Information Security Policy
- Information security risks are assessed by all departments/functions of the company in line with Çelebi Group policies which are published in Çelebi Group’s intranet. Each department/function shall be aware of sharing the responsibility of assessing the Information Security risks. The priority of risks shall be determined, and necessary measures shall be taken.
- Confidentiality, integrity, and accessibility should be maintained at all levels in accordance with the requirements of the work and the business including but not limited with the processing, transmission and storage of the relevant information.
- The Top Management shall allocate sufficient resources to bring the security measures of the information systems to the appropriate level and ensure that the necessary security controls are established in accordance with this and Information Security related procedures.

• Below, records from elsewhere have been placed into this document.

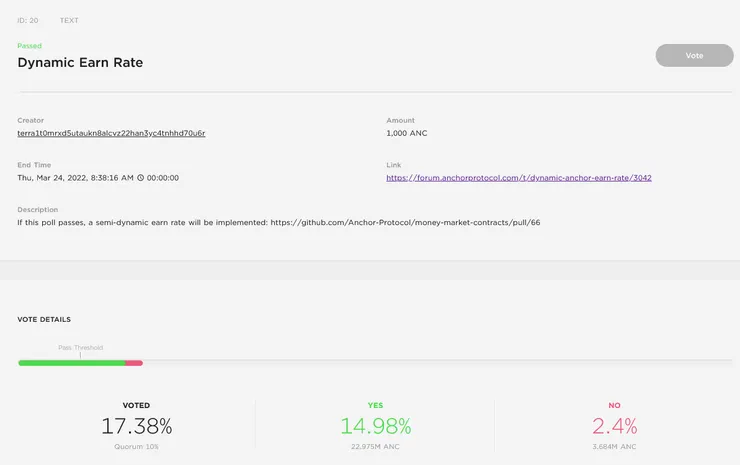Open the forum.anchorprotocol.com proposal link
The image size is (740, 465).
point(519,178)
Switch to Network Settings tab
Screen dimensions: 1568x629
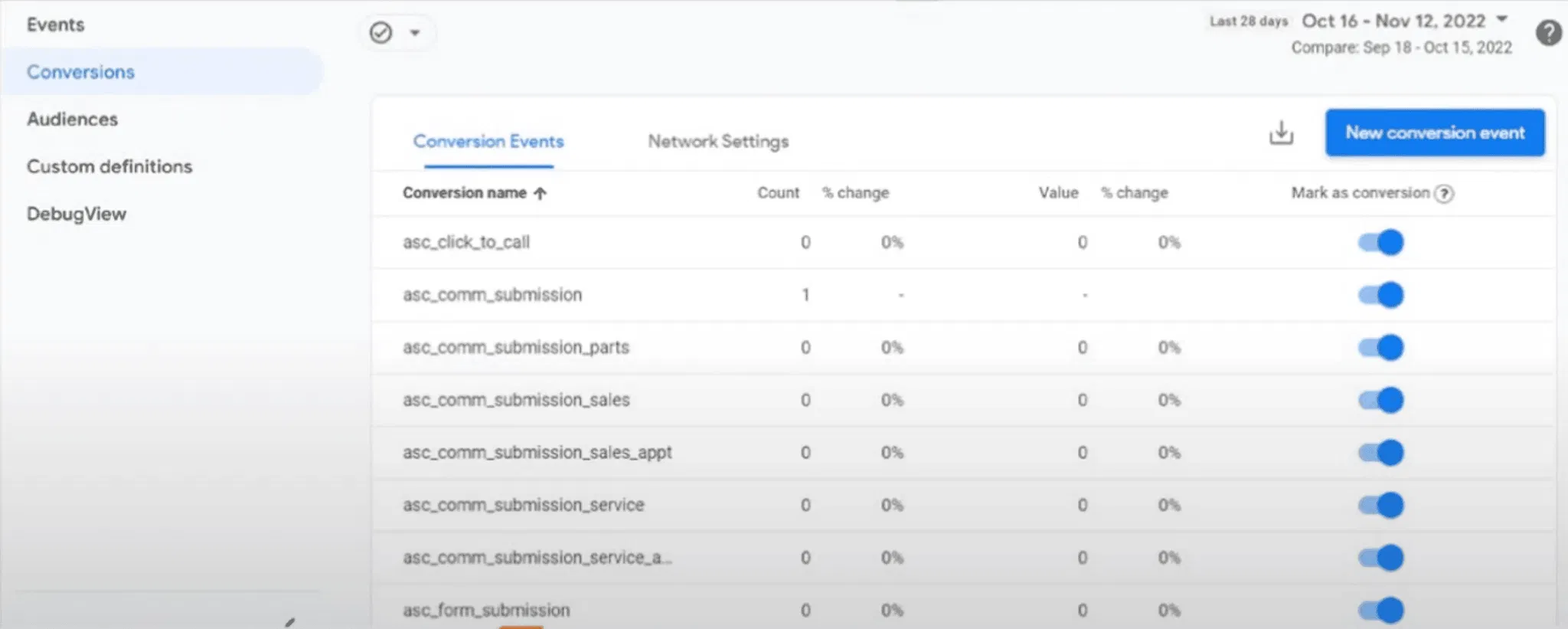coord(717,142)
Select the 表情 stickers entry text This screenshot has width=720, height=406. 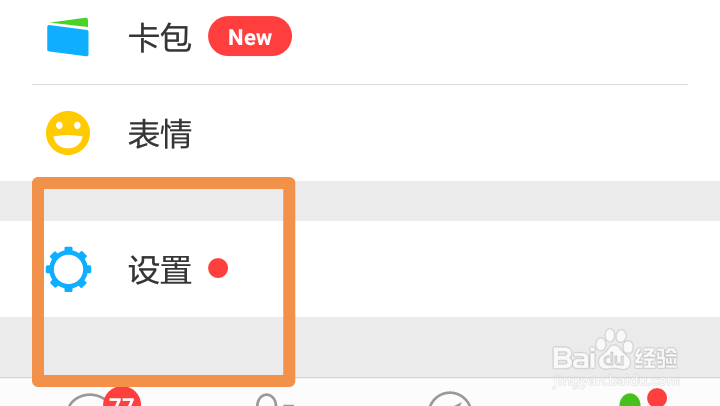(x=159, y=134)
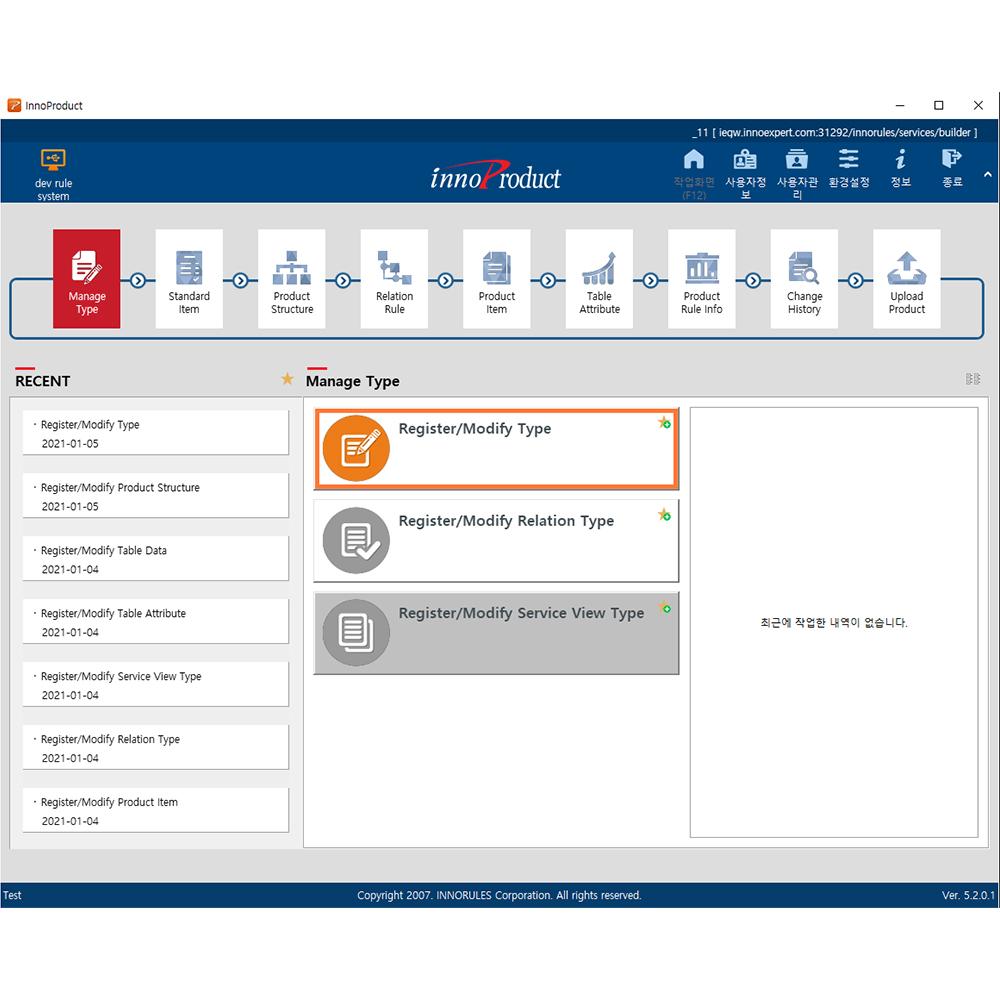Click the 종료 exit icon
The height and width of the screenshot is (1000, 1000).
[x=951, y=169]
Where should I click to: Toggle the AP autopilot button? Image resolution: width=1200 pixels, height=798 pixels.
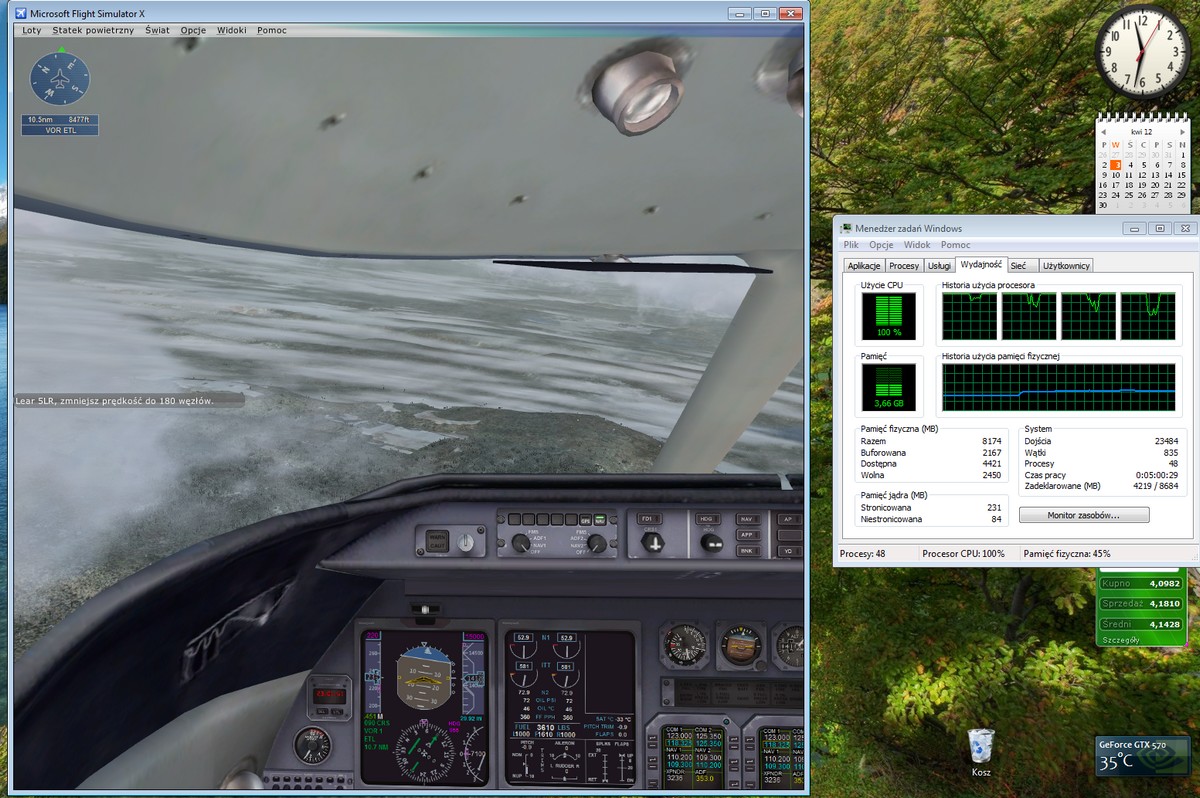(789, 519)
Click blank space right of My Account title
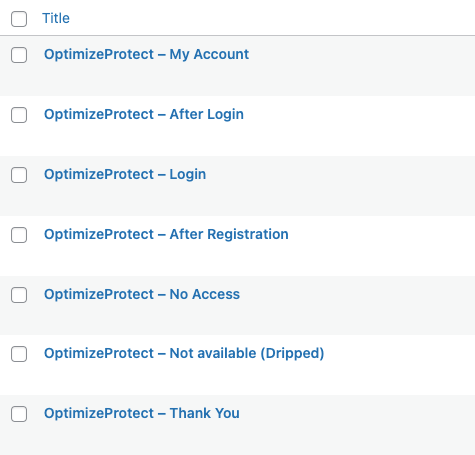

- The establishment of security measures is based on the layered security architecture to protect against multiple threat vectors through multiple layers of security.
- IT department ensures current developments in security, new threats and vulnerabilities are monitored and, the necessary software updates and patches are applied.
- IT department ensures the incidents related with the Information Security violations are monitored continuously and reviewed periodically.
- The use of reliable objective information and all possibilities of technology are given importance and priority in decisions and actions. It is guaranteed that the data in the current IT systems shall be up to date and accurate.
- All and any of customer information, patentable, copyrightable, trade secret, know-how and other proprietary information, licenses, account information, pending patent applications, concepts, designs, techniques, specifications, sketches, drawings, models, inventions, apparatuses, equipment, financial data, marketing plans, hardware and software, organization, infrastructure, processes and technology information whether orally, visually and/or in writing are protected by accurate and updated security measures.
- Information systems and the data processed, stored and transmitted on information systems are classified according to their degree of security sensitivity and information ownership is assigned. The appropriate level of security controls are established for each information classification by Information Asset Owner.
- Each department within Çelebi Group should be the custodian of the data it generates and uses to conduct its business.
- Information is not shared without the having written approval from the Information Asset Owner.
- Each Employee is responsible to mark the Information Asset and any Corporate Information which have a confidential nature.
- Employees are prevented from the unauthorized access to information assets by the necessary measures implemented on IT systems.
- IT department ensures appropriate security measures are taken to protect the IT systems against network attacks.
- The Corporate Information shall only be used for Çelebi Group’s purposes, interests, values and principles approved by the Top Management.
- In order to provide appropriate and high-quality solutions with good commercial and industrial practice to each of our customers, Çelebi Group takes all necessary measures to make its infrastructures and systems up and running. The relevant legal requirements are followed and applied by all units and functions of Çelebi Group.
- Penetration test of company information systems is performed by an appropriate and qualified team at least once a year. Actions are planned and implemented accordingly.
- Information Security requirements are defined by procedures and are regularly communicated to all Employees and related third parties. Çelebi Group takes all necessary measures to ensure all Employees comply with these procedures and each Employee has a direct access to this procedure.
- Employees receive the information security awareness training at least once a year.
- This procedure applies to Çelebi Group, related third parties and their employees. Each party is primarily responsible for fulfilling the requirements of this procedure.